Survival rates following traumatic combat injury have improved due to advances in body armor and battlefield medical care. Specifically, vital organs of the head and torso are better protected; however, the extremities are less protected, and injuries to arms and legs have not significantly decreased. Extremity injuries are most often attributed to explosions, including mortars, rockets, and IEDs (improvised explosive devices). The Wounded Warriors returning with extremity injuries not only have damage to bones and soft tissues, but many also have lost muscle tissue. Currently, the standard of care for extremity damage is coverage of the injury, and not restoration of function of the limb. If significant muscle damage has occurred, however, limb function can be minimal. In this case, functional muscle from a healthy site can be transplanted in an effort to salvage the limb; however, this treatment results in loss of function at the donor site. If muscle loss is significant, amputation of the limb may occur.

Advances in regenerative medicine have demonstrated the potential for restoration of both anatomy and function of tissue following disease and injury. Regenerative medicine thus has potential for limb salvage following combat injuries. Specifically, extracellular matrix (ECM) products have shown to promote functional healing of injured or diseased tissues. Small intestine submucosa (SIS-ECM) is a type of ECM scaffold that is derived from intestinal tissue. The SIS-ECM scaffold preserves the structure and signals of healthy tissue, and as it degrades, it attracts healthy stem cells from neighboring damaged tissue that then regenerate functional site-appropriate tissue. SIS-ECM has been studied extensively both in animal and human studies, and is cleared by the Food and Drug Administration for use in urological, gynecological, gastrointestinal, and soft tissue injuries, as well as in dermal wounds.

Early clinical cases indicate that SIS-ECM also has potential to regenerate functional muscle tissue at injury sites. Other work has aimed at using SIS-ECM to repair the donor site when healthy muscle is transplanted to the injury site. The current study proposes to directly address the restoration of muscle tissue anatomy and function at the injury site with SIS-ECM, thus eliminating the need for additional loss of function at a donor site. Forty (40) subjects with large muscle loss in their upper or lower limbs will be studied. Wounded Warriors or civilian victims of motor vehicle accidents will be the subjects of this clinical study. These populations are included to assess the SIS-ECM technology, both in complex combat injuries and also in the more controlled surgical conditions of civilian reconstructive surgery. SIS-ECM will be grafted directly into injury sites. At 3, 6, 9, and 12 months after treatment the grafted site will be imaged using MRI (magnetic resonance imaging) or X-ray to assess regenerated muscle volume, and biopsies will be obtained to detect stem cells or new muscle tissue. Functional repair of the wounded area will be assessed by strength testing at each time point. Successful completion of this clinical study will provide insight to the use of SIS-ECM as a treatment for anatomical and functional recovery of muscle loss.

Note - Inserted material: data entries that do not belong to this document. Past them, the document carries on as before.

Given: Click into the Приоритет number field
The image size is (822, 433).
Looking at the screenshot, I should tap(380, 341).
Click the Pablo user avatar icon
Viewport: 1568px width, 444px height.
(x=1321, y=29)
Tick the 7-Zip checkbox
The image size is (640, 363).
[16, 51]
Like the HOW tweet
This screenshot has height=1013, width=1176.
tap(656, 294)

An important distinction between this and other studies with ECM in older (over 6 months) muscle defects that have already repaired by scarring is that the proposed study will graft SIS-ECM into wounds less than 3 months old. It is well documented in the field of regenerative medicine that older wounds are not as responsive to treatment as those that are new. Based on the early results in older muscle defects, there is a high likelihood that this aggressive early intervention has the potential to profoundly improve SIS-ECM guided regeneration and have even greater impact than those already observed. The proposed study does not represent a significant increase in risk over the surgical procedures the subjects will already be undergoing for their trauma. The potential benefits for subjects are regeneration of functional muscle with increase in strength, reduction in recovery time, reduction or elimination of disability, and improved appearance and self-esteem. In addition, successfully meeting our aggressive objectives would represent a paradigm shift in the treatment of traumatic tissue injury.